С дикарями пришлось очень много общаться по самым, казалось, элементарным вопросам. Я долго вдалбливал в их пустые головы, что хуторян им следует держать на равных с собой. И не надо разбазаривать металлы так, как они привыкли — новых может и не сыскаться. Не убивать и не избивать всех подряд. И, самое главное — мой модуль– табу!
— А если ты умрешь? — ехидно спросил Асхенаб, — Кто защитит его?
— Он под охраной богов, — объяснил я ему. — Боги бессмертны, они будут защищать его всегда!
Тем не менее, перед уходом в стасис мне, конечно, пришлось попросить Виктора вернуть все «как было». Он восстановил электроснабжение капсулы, а вот отключать обшивки отказался.
— Думаю, Костя, пока не стоит, — сказал он. — Этим уродам хоть кол на голове теши! Сегодня они боятся сюда подойти, а вот что им завтра придет в голову — никому не известно! Пусть обшивка пока остается под напряжением. Ты, главное, не забудь об этом! Держаться за обшивку и за землю одновременно нельзя, сам видел, что было…

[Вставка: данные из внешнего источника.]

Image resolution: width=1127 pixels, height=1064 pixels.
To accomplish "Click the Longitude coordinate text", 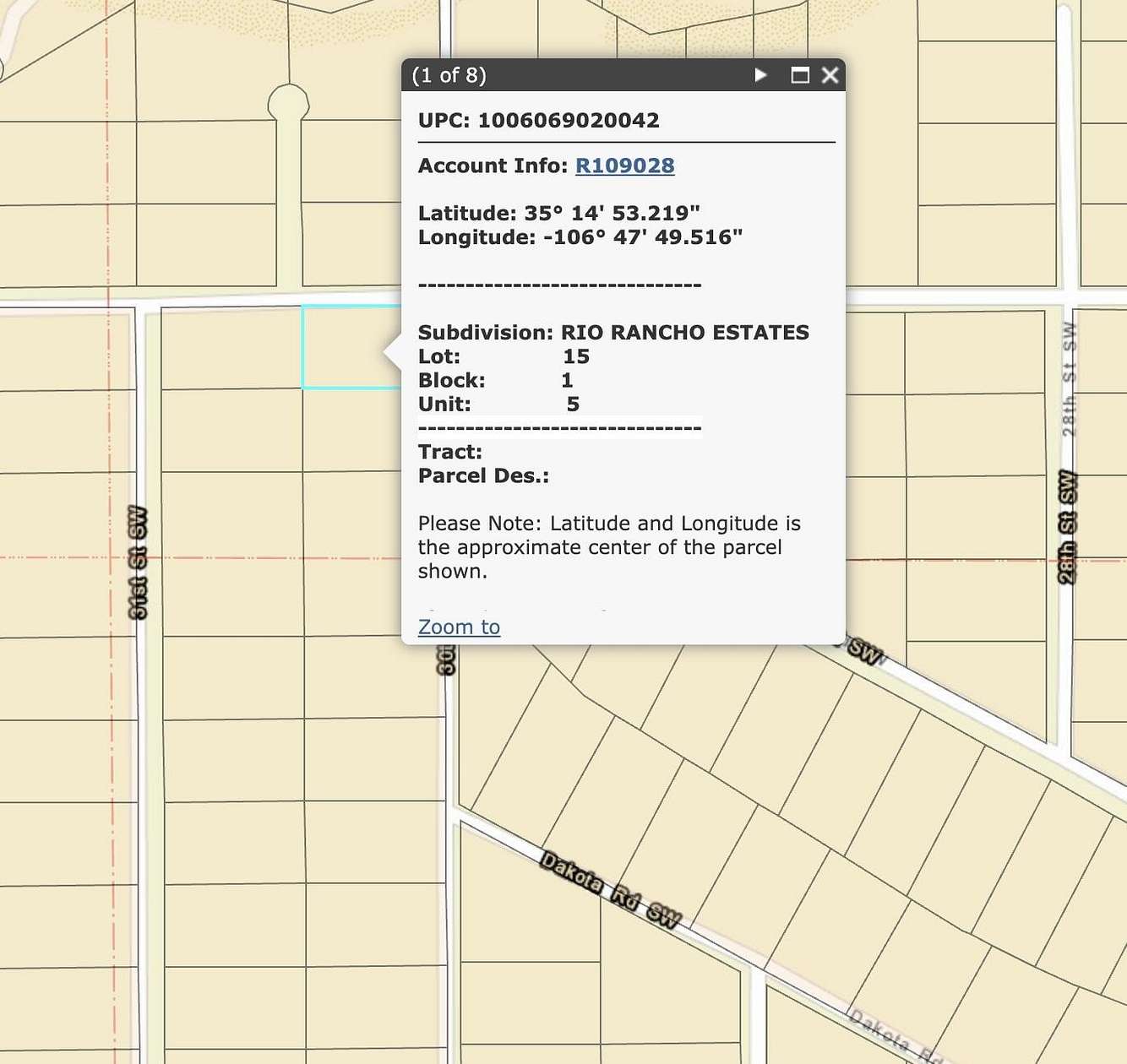I will click(x=580, y=237).
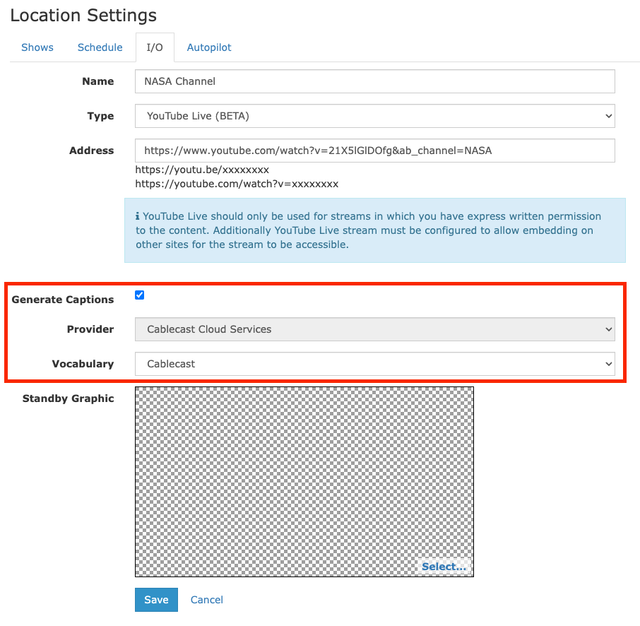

С хуторянами я попытался наладить вопрос с исчислением времени. Хотелось бы, чтобы в следующий раз меня все-таки встретили, а для этого нужен календарь. Правда, очень скоро я понял, что измученным тяжелой жизнью людям — явно не до этого. Но Виктор все же обещал попытаться.
В последний день меня провожали и хуторяне, и дикари. Мне очень хотелось обнять соотечественников на прощанье — ведь через 20 лет уже немногие из них встретят меня, но при варварах мне нельзя было делать этого, чтобы не уронить свой «божественный» статус. Поднявшись на невысокую деревянную лесенку — Виктор сделал ее специально, чтобы мне не пришлось забираться в модуль прямо с земли, — я оглянулся на провожающих. Старенькая Мария Афанасьевна плакала и мелко крестила меня иссохшими пальцами. Её я уже не увижу. Алина, с трудом взобравшаяся на холм, поддерживала ее под руку. За ее подолом пряталась пара детей — мальчик лет пяти и совсем маленькая девочка. Виктор мрачно смотрел на меня, опираясь на палку, и, похоже, мысленно тоже прощался. Лишь жизнерадостный Сергей о чем-то болтал с дикарями на их отвратном языке.